#### What is being asked:
Shift each click coordinate in the entries below by adding 33 to both of its numbers, and write out every line again with its request. Leave the pictures out of the answer.

━━ Provided data ━━

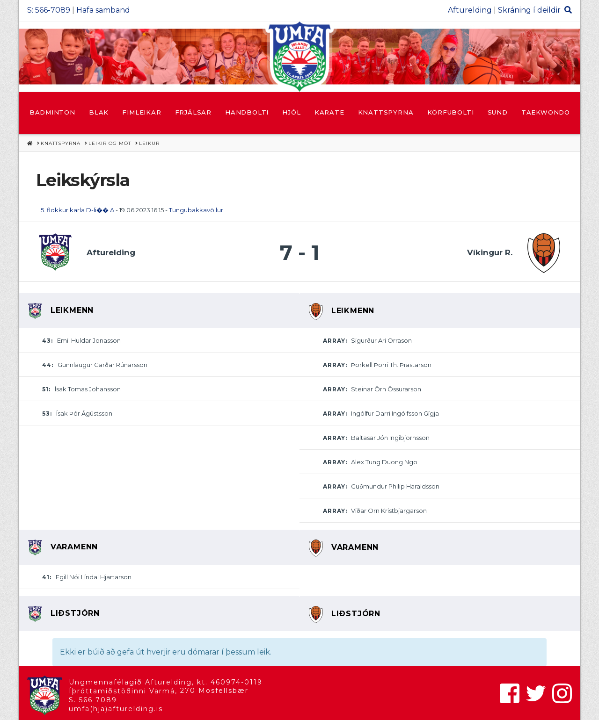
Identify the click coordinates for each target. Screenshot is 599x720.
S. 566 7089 (93, 700)
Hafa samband (103, 10)
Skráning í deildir (529, 10)
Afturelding (470, 10)
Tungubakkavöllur (196, 210)
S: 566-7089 (48, 10)
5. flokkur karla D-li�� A (77, 210)
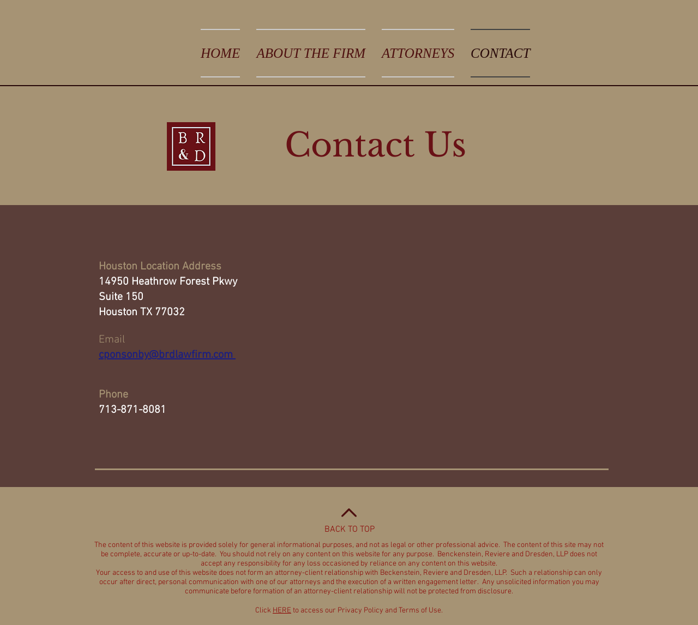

━━━

#### Worked answer:
Identify the click coordinates for each target. Screenshot is 599x720.
S. 566 7089 (126, 733)
Hafa samband (136, 43)
Skráning í deildir (562, 43)
Afturelding (503, 43)
Tungubakkavöllur (229, 243)
S: 566-7089 (81, 43)
5. flokkur karla D-li�� A (110, 243)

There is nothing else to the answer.